[Begin Exercise data]
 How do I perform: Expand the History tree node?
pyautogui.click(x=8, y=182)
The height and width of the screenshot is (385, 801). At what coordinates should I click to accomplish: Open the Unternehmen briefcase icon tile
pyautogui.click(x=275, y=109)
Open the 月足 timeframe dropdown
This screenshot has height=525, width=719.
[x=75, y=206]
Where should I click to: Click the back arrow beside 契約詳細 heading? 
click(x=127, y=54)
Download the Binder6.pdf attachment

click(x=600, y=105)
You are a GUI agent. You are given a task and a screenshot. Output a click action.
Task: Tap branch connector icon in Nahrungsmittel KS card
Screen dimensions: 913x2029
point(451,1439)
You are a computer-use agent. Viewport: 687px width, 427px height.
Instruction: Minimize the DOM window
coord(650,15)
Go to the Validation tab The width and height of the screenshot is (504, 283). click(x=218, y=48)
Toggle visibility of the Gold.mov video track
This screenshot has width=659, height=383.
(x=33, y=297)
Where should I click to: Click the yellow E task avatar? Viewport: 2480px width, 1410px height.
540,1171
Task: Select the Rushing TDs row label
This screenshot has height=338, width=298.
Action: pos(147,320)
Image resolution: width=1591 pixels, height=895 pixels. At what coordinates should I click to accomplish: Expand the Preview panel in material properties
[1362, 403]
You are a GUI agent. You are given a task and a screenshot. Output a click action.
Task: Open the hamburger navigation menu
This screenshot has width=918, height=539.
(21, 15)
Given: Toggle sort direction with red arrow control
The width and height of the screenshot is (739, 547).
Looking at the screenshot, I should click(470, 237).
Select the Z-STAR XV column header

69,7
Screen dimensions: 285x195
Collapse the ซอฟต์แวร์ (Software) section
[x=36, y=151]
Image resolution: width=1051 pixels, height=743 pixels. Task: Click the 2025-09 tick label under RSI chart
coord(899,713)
[End Exercise data]
What is asked: Render the data above as a JSON list of strings, with one string for each line and blank lines left out.

Exercise response:
[
  " How do I perform: Expand the History tree node?",
  "pyautogui.click(x=8, y=182)",
  "The height and width of the screenshot is (385, 801). At what coordinates should I click to accomplish: Open the Unternehmen briefcase icon tile",
  "pyautogui.click(x=275, y=109)",
  "Open the 月足 timeframe dropdown",
  "This screenshot has height=525, width=719.",
  "[x=75, y=206]",
  "Where should I click to: Click the back arrow beside 契約詳細 heading? ",
  "click(x=127, y=54)",
  "Download the Binder6.pdf attachment",
  "click(x=600, y=105)",
  "You are a GUI agent. You are given a task and a screenshot. Output a click action.",
  "Task: Tap branch connector icon in Nahrungsmittel KS card",
  "Screen dimensions: 913x2029",
  "point(451,1439)",
  "You are a computer-use agent. Viewport: 687px width, 427px height.",
  "Instruction: Minimize the DOM window",
  "coord(650,15)",
  "Go to the Validation tab The width and height of the screenshot is (504, 283). click(x=218, y=48)",
  "Toggle visibility of the Gold.mov video track",
  "This screenshot has width=659, height=383.",
  "(x=33, y=297)",
  "Where should I click to: Click the yellow E task avatar? Viewport: 2480px width, 1410px height.",
  "540,1171",
  "Task: Select the Rushing TDs row label",
  "This screenshot has height=338, width=298.",
  "Action: pos(147,320)",
  "Image resolution: width=1591 pixels, height=895 pixels. At what coordinates should I click to accomplish: Expand the Preview panel in material properties",
  "[1362, 403]",
  "You are a GUI agent. You are given a task and a screenshot. Output a click action.",
  "Task: Open the hamburger navigation menu",
  "This screenshot has width=918, height=539.",
  "(21, 15)",
  "Given: Toggle sort direction with red arrow control",
  "The width and height of the screenshot is (739, 547).",
  "Looking at the screenshot, I should click(470, 237).",
  "Select the Z-STAR XV column header",
  "69,7",
  "Screen dimensions: 285x195",
  "Collapse the ซอฟต์แวร์ (Software) section",
  "[x=36, y=151]",
  "Image resolution: width=1051 pixels, height=743 pixels. Task: Click the 2025-09 tick label under RSI chart",
  "coord(899,713)"
]